**Exercise:** Using the listing below, set down each line from the line containing "Given: Click the 故障管理 wrench icon" through the line containing "1920x947 pixels.", both ends included, exactly and with nothing added.

**Exercise material:**
=-=-=

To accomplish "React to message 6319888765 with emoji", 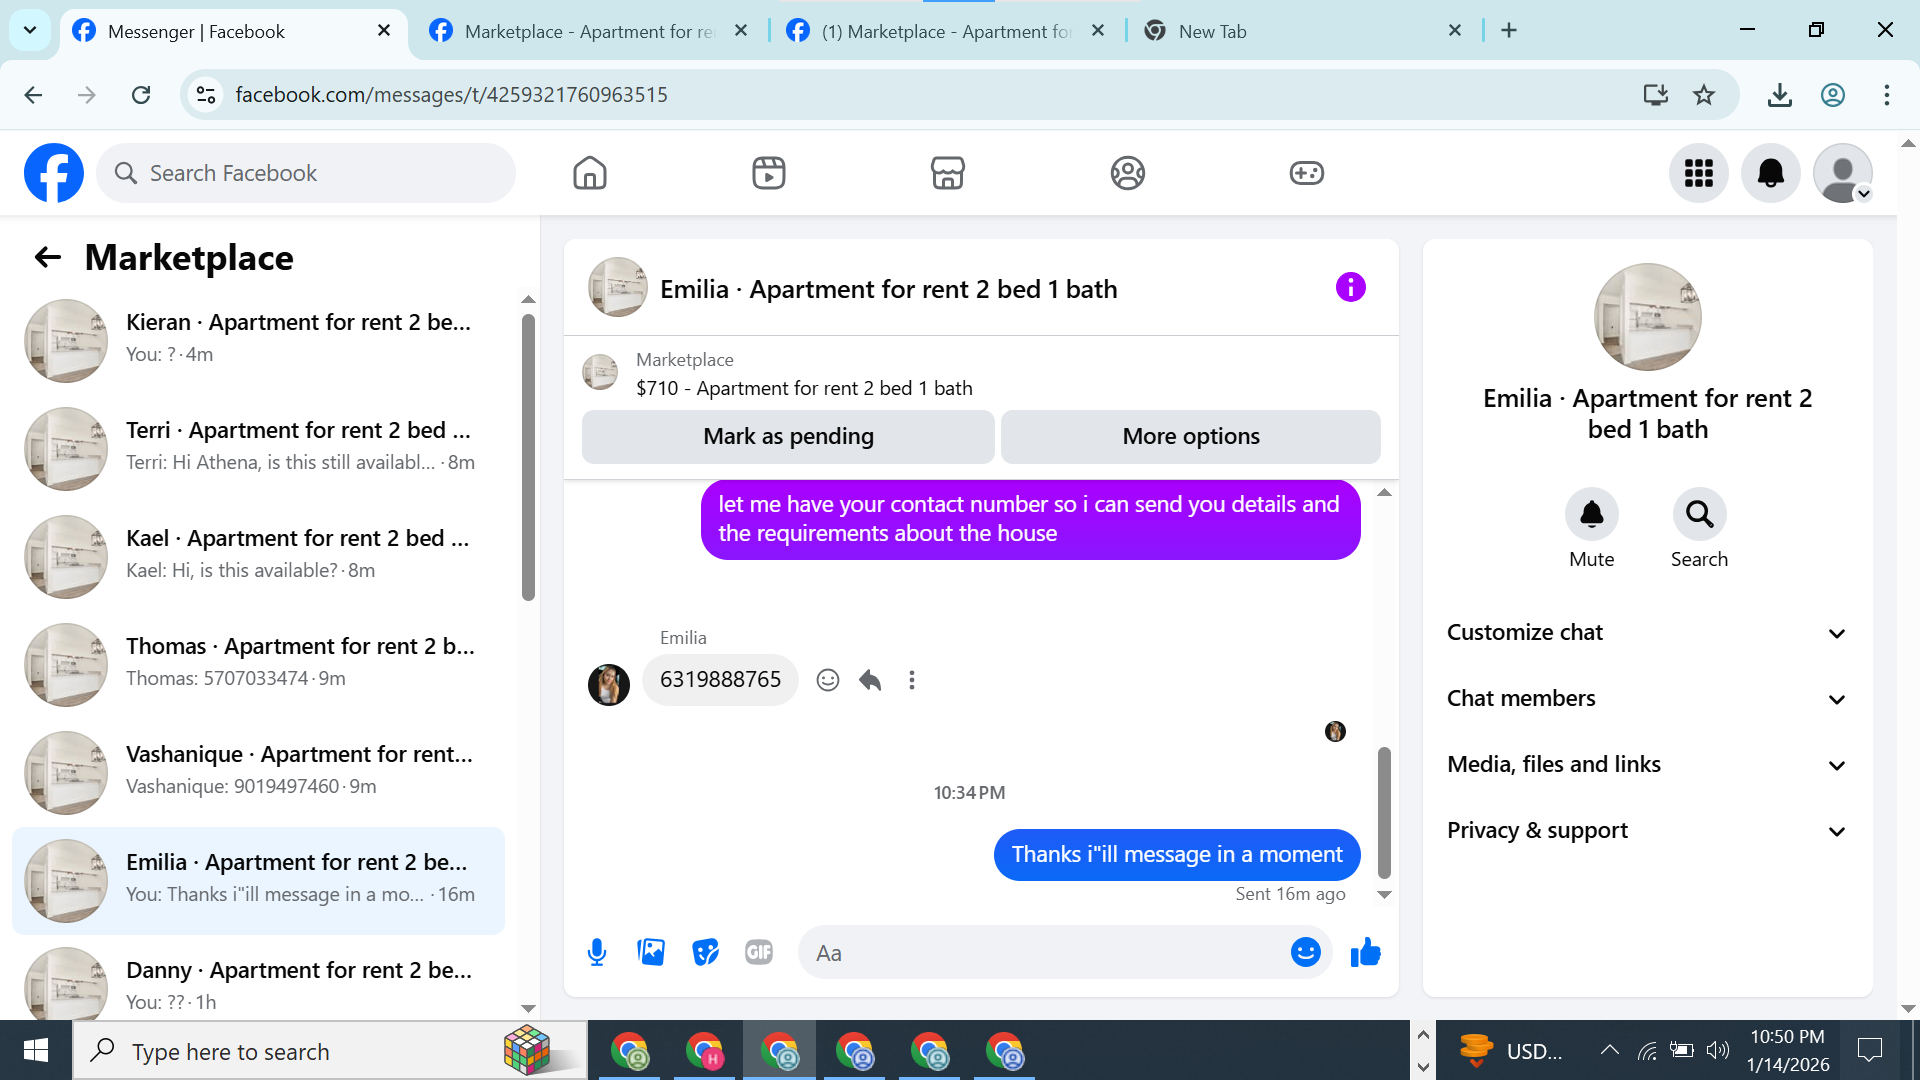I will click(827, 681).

=-=-=

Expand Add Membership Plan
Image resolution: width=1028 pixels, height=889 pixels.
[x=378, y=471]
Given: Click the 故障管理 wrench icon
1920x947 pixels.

=-=-=

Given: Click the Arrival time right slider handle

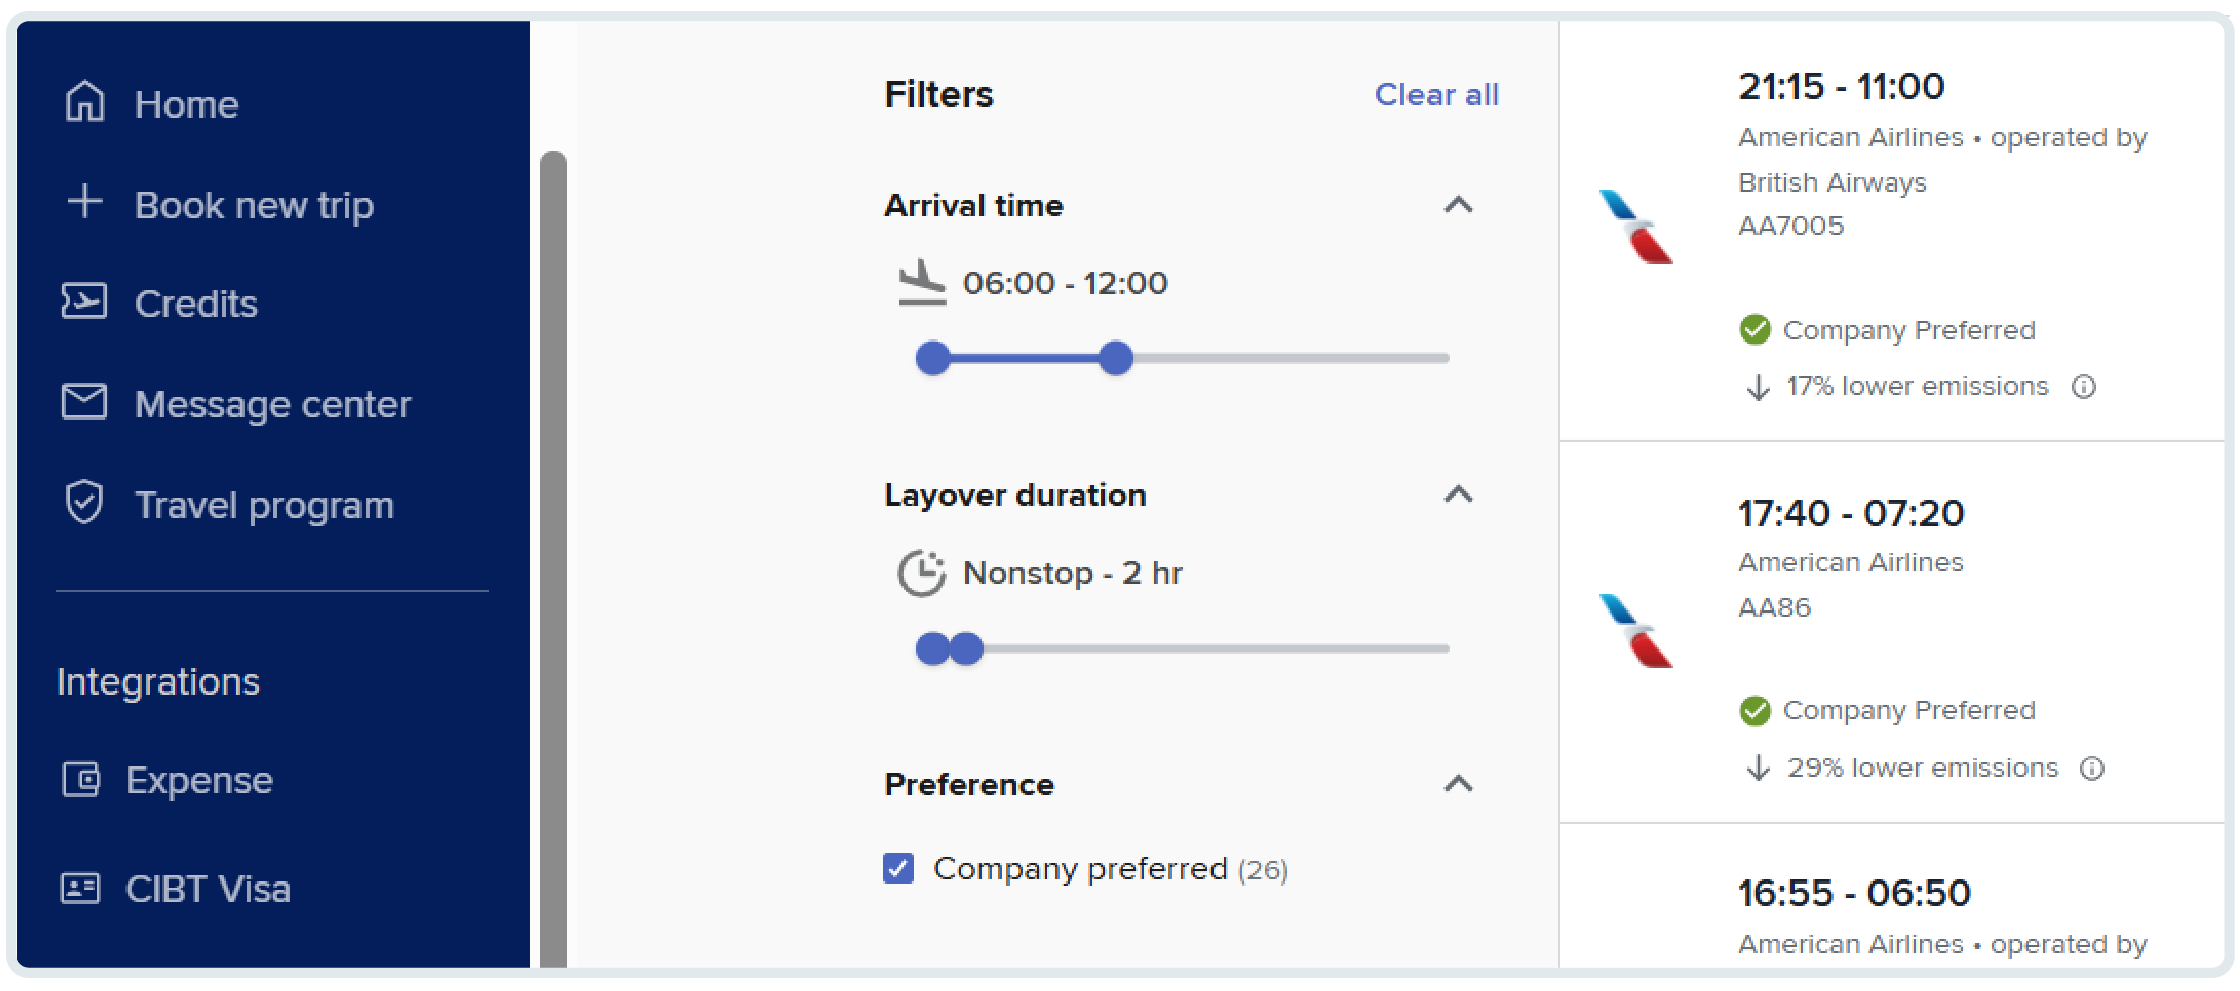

=-=-=

**Exercise response:**
Given: Click the 故障管理 wrench icon
1920x947 pixels.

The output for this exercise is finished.